* TO BE DONE
Rewrite the entries below with "title bar" replaced by "header bar" and everything else left unchanged.

** start of TASK MATERIAL **

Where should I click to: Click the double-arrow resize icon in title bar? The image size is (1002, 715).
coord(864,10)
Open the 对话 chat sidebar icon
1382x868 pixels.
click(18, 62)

** end of TASK MATERIAL **

* EXERCISE RESPONSE
Where should I click to: Click the double-arrow resize icon in header bar? The image size is (1002, 715).
coord(864,10)
Open the 对话 chat sidebar icon
1382x868 pixels.
click(18, 62)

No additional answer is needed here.